Task statement: In full and without alteration, output each record given here.

Collected data entries:

+++++

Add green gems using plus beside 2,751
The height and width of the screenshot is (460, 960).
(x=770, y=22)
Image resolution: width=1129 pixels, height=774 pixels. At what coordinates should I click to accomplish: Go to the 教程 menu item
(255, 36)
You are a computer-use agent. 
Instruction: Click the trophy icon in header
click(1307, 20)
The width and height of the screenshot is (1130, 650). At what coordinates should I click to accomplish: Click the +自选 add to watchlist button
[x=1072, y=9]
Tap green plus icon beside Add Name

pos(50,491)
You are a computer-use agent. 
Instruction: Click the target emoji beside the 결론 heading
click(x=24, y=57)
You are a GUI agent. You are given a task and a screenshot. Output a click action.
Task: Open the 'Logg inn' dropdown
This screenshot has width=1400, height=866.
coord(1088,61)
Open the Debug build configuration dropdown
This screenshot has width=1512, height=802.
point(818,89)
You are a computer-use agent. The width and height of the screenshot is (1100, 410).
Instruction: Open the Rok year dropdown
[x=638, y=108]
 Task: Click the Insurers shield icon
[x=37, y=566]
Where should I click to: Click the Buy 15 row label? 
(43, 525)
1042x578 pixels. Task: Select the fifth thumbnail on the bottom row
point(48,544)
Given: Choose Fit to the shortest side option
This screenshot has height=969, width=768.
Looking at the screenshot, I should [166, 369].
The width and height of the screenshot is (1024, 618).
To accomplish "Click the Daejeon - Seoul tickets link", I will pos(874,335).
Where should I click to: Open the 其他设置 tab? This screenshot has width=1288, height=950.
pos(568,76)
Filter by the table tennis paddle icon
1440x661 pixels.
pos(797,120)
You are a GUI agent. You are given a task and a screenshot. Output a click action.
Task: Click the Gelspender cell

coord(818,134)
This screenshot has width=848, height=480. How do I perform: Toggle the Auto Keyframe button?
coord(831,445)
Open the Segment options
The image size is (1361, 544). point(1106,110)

+++++

Reply to the task:
Add green gems using plus beside 2,751
The height and width of the screenshot is (460, 960).
(x=770, y=22)
Image resolution: width=1129 pixels, height=774 pixels. At what coordinates should I click to accomplish: Go to the 教程 menu item
(255, 36)
You are a computer-use agent. 
Instruction: Click the trophy icon in header
click(1307, 20)
The width and height of the screenshot is (1130, 650). At what coordinates should I click to accomplish: Click the +自选 add to watchlist button
[x=1072, y=9]
Tap green plus icon beside Add Name

pos(50,491)
You are a computer-use agent. 
Instruction: Click the target emoji beside the 결론 heading
click(x=24, y=57)
You are a GUI agent. You are given a task and a screenshot. Output a click action.
Task: Open the 'Logg inn' dropdown
This screenshot has width=1400, height=866.
coord(1088,61)
Open the Debug build configuration dropdown
This screenshot has width=1512, height=802.
point(818,89)
You are a computer-use agent. The width and height of the screenshot is (1100, 410).
Instruction: Open the Rok year dropdown
[x=638, y=108]
 Task: Click the Insurers shield icon
[x=37, y=566]
Where should I click to: Click the Buy 15 row label? 
(43, 525)
1042x578 pixels. Task: Select the fifth thumbnail on the bottom row
point(48,544)
Given: Choose Fit to the shortest side option
This screenshot has height=969, width=768.
Looking at the screenshot, I should [166, 369].
The width and height of the screenshot is (1024, 618).
To accomplish "Click the Daejeon - Seoul tickets link", I will pos(874,335).
Where should I click to: Open the 其他设置 tab? This screenshot has width=1288, height=950.
pos(568,76)
Filter by the table tennis paddle icon
1440x661 pixels.
pos(797,120)
You are a GUI agent. You are given a task and a screenshot. Output a click action.
Task: Click the Gelspender cell

coord(818,134)
This screenshot has width=848, height=480. How do I perform: Toggle the Auto Keyframe button?
coord(831,445)
Open the Segment options
The image size is (1361, 544). point(1106,110)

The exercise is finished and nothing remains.